Rebellion war gestern
Spätestens in einem Jahr wären Fototermine unvermeidlich - als unangenehmer Nebeneffekt, wenn sich Van der Bellen zur Kandidatur bei der Bundespräsidentschaftswahl überreden lassen sollte. Die Grünen leisten derzeit vielstimmige öffentliche Überzeugungsarbeit: Die Website vdb.2016 ist reserviert, von Parteichefin Eva Glawischnig abwärts betonen alle, welche Idealbesetzung der honorige Van der Bellen wäre.

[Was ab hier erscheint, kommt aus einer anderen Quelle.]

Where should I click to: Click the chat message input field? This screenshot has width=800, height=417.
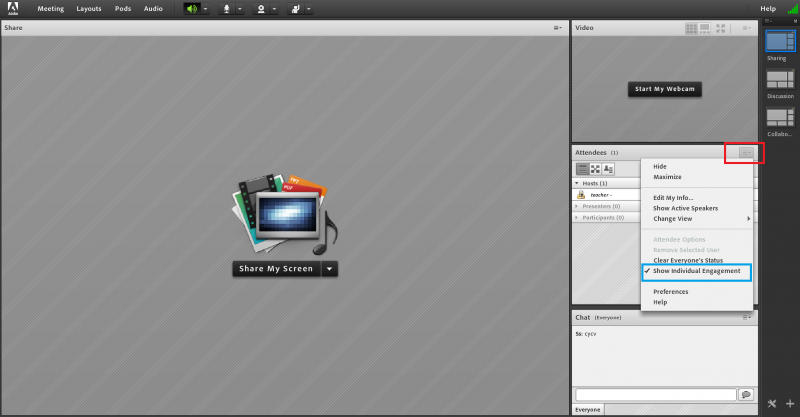[x=654, y=395]
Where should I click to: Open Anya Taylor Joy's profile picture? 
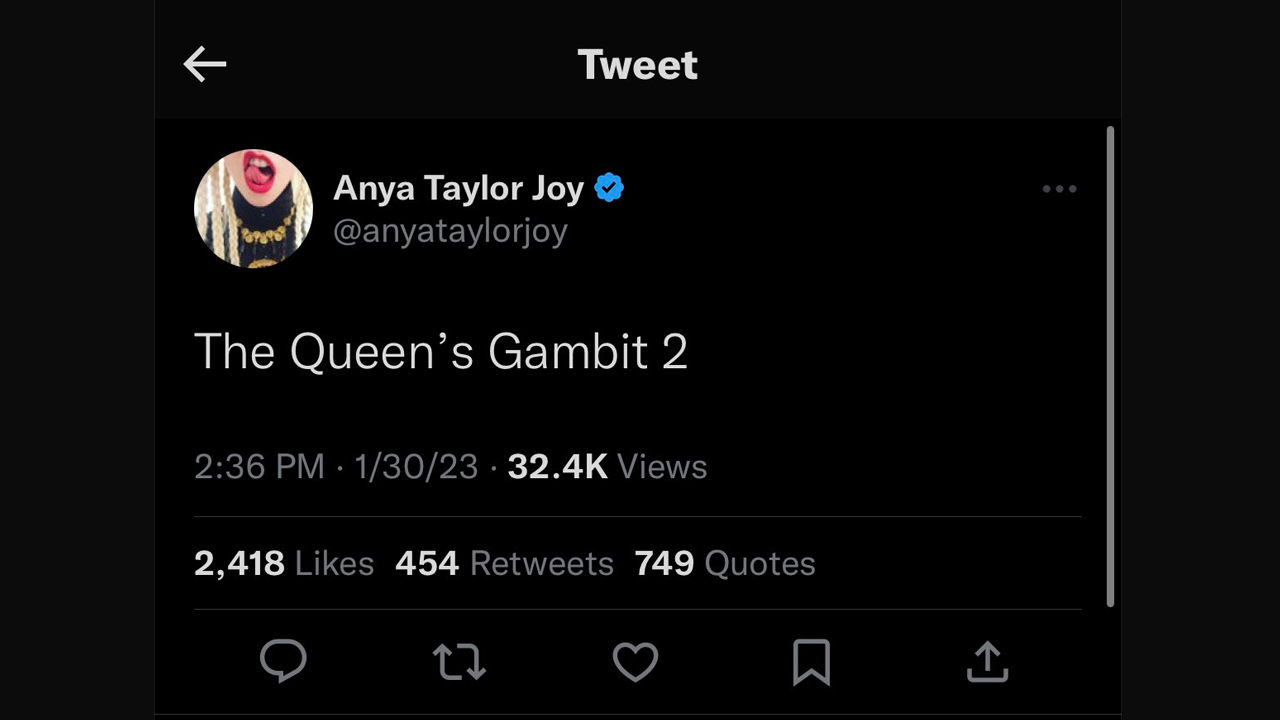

Selbst der notorische Querkopf Peter Pilz, der das "völlig überflüssige" Amt des Bundespräsidenten einst abschaffen oder zumindest dadaistisch mit Ostbahn-Kurti besetzen wollte, gerät ins Schwärmen: "Van der Bellen wäre der perfekte Kandidat."

Rebellion war gestern, die Sehnsucht, die Republik aus den Angeln zu heben, auch. Es gäbe kühnere Varianten als jene, für die Hofburg einen bedächtigen älteren Herrn aufzustellen und Van der Bellen aus seiner Gleitpension auf der Hinterbank im Wiener Gemeinderat zu locken. Wenn er will. Es wäre nicht Van der Bellen, wenn er sich mit der Antwort nicht ausgiebig Zeit ließe. Zuerst sagt er: "Ich wäre mit Freude in ein Personenkomitee einer Präsidentschaftskandidatin Barbara Prammer gegangen." Um nach einer längeren Nachdenkpause hinzuzufügen: "Heinz Fischer übt das Amt des Bundespräsidenten gut aus. Ich finde es geradezu unhöflich, eineinhalb Jahre vor Ablauf seiner Amtszeit über eine Kandidatur zu spekulieren, auch wenn Fischer das wahrscheinlich mit einer gewissen Amüsiertheit betrachtet."

Ein Nein klingt anders.

Deutlicher will Van der Bellen erst ein gutes halbes Jahr vor der Bundespräsidentschaftswahl werden, also planmäßig Ende 2015. Er wäre der erste Grüne Kandidat seit Jahrzehnten. Erst zwei Mal hatten die Ökos die Wahl für die Hofburg nicht von den Zuschauerrängen verfolgt: Im Frühjahr 1986 trat Freda Meissner-Blau für die außerparlamentarische Opposition (und gegen Kurt Waldheim) an und verschaffte den Grünen den Rückenwind, mit dem sie im Herbst 1986 erstmals ins Parlament segelten. 1992 stellten die Ökos Zukunftsforscher Robert Jungk auf, mehr eine Hommage an den betagten alternativen Nobelpreisträger als ernsthafte Kandidatur. Seither hielten sich die Grünen aus den Wahlen um das verstaubte, aber formal höchste Amt der Republik heraus -auch im Sinne einer pragmatischen Kosten-Nutzen-Rechnung. Van der Bellen selbst rechnete, ganz Volkswirt, 2004 vor: Ein Wahlkampf koste eine Million Euro, und angesichts der "sehr, sehr kleinen Siegeschancen ist der Mitteleinsatz nicht angemessen verzinst".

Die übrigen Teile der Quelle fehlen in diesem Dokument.